Our team was comprised of experts in nanotechnology, proteomics, and data science. Using foundational technology originating in part from Dr. Omid Farokhzad’s lab at Harvard Medical School, we developed a technique to interrogate thousands of proteins – most of the proteome. By identifying proteins that stuck to the surface of nanoparticles in plasma, we could see a patient’s proteome in a few hours.

This technique produced something like a hazy photograph. But we needed a clear picture of the proteome for it to be beneficial. So, we used data science to clarify the photo. Through a number of machine learning approaches -- some known and others we developed ourselves, including a specific approach related to “tensor completion” -- we were able to “denoise” the photograph.

With the picture clear, we could apply older and simple methods to diagnose and predict diseases.

For example, we detected things like non-small-cell lung cancer in its earliest stages with extremely high accuracy. (We had an AUC of 91%.) The alternative for those patients would be a biopsy of lung tissue, which is an invasive surgery. Our approach only required a blood draw, making it substantially easier and cheaper.

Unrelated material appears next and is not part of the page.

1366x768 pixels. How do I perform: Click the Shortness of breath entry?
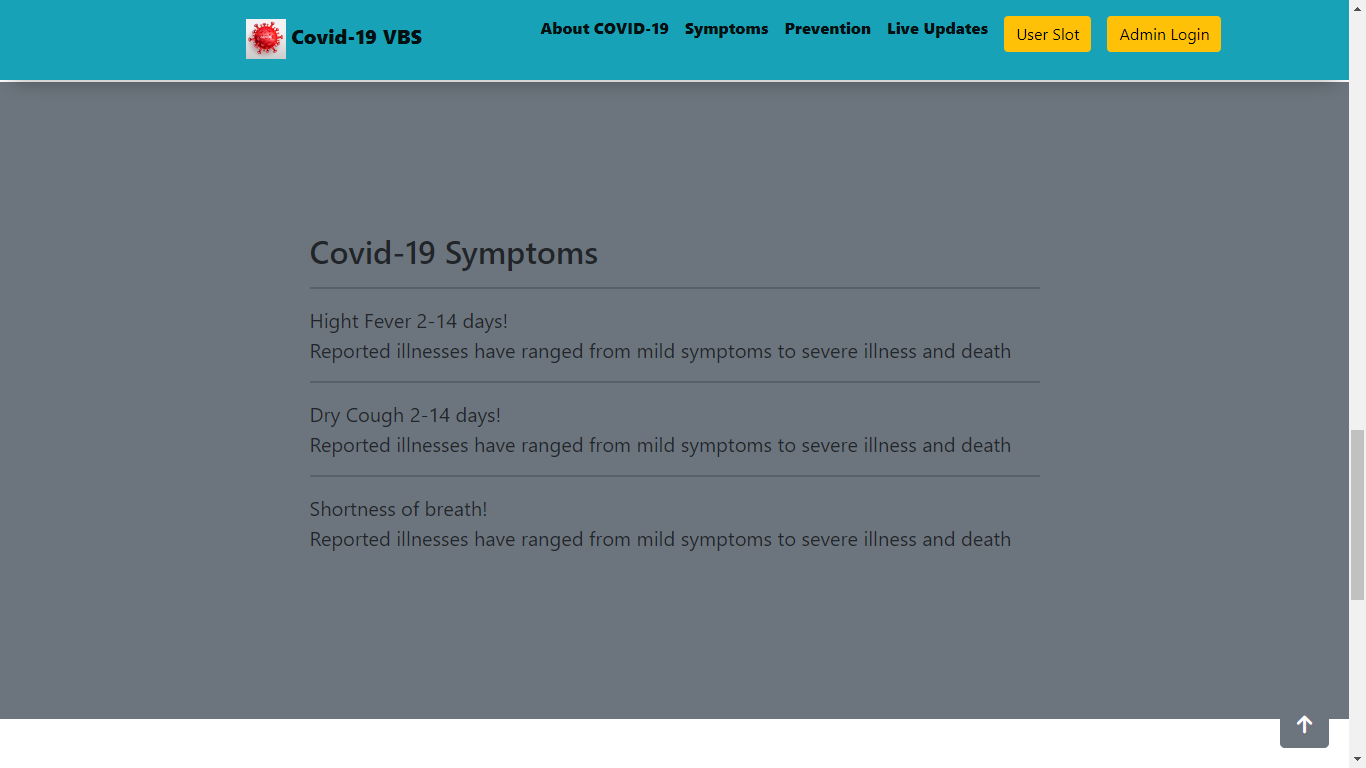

This technology could also be applied to better understand viruses like COVID-19. Current research on the virus is based on its genetics, but we can use this technology to see the physical changes to the protein and study the implications of those mutations. We also can use this technology to better understand why some patients succumb to the virus while others are only mildly affected. By studying the proteomic signatures of people with the virus, we can better guide diagnostics and therapeutics.

The ability to unlock the proteome could be as groundbreaking as the ability to sequence our DNA. Today, the human genome is sequenced about every 30 seconds. Scientists have identified approximately 500 million genetic variations, but they have only linked 30,000 to a function or relevance from a disease perspective. The rest is still a mystery.

If we can look at proteomic information in an unbiased way, similar to genetic sequencing, we could identify potentially hundreds of thousands of protein variances across the population over time. When you put that information together with genomic information, our knowledge will grow exponentially.

Combining expertise across fields is critical, which is why we are partnering with experts who led the original genomics revolution. It will take a team to bring proteomic information to a similar scale of access as genomic information is today. We are also hoping to increase access to patients’ proteomes by commercializing the technology through Dr. Farokhzad’s biotech company Seer.

So far, we are at the tip of the iceberg in terms of unlocking proteomics, but its potential is huge. This could fundamentally change the way we address healthcare.

Vivek Farias is the Patrick J. McGovern (1959) Professor and a Professor of Operations Management at the MIT Sloan School of Management. Robert Langer is the David H. Koch Institute Professor at MIT and head of the MIT Langer Lab. Omid Farokhzad is a professor at Harvard Medical School, a physician-scientist at Brigham and Women’s Hospital, and a serial entrepreneur. He holds an MBA from MIT Sloan and is founder and CEO of Seer. They are coauthors of “Rapid, deep and precise profiling of the plasma proteome with multi-nanoparticle protein corona,” which was published July 15 in Nature Communications.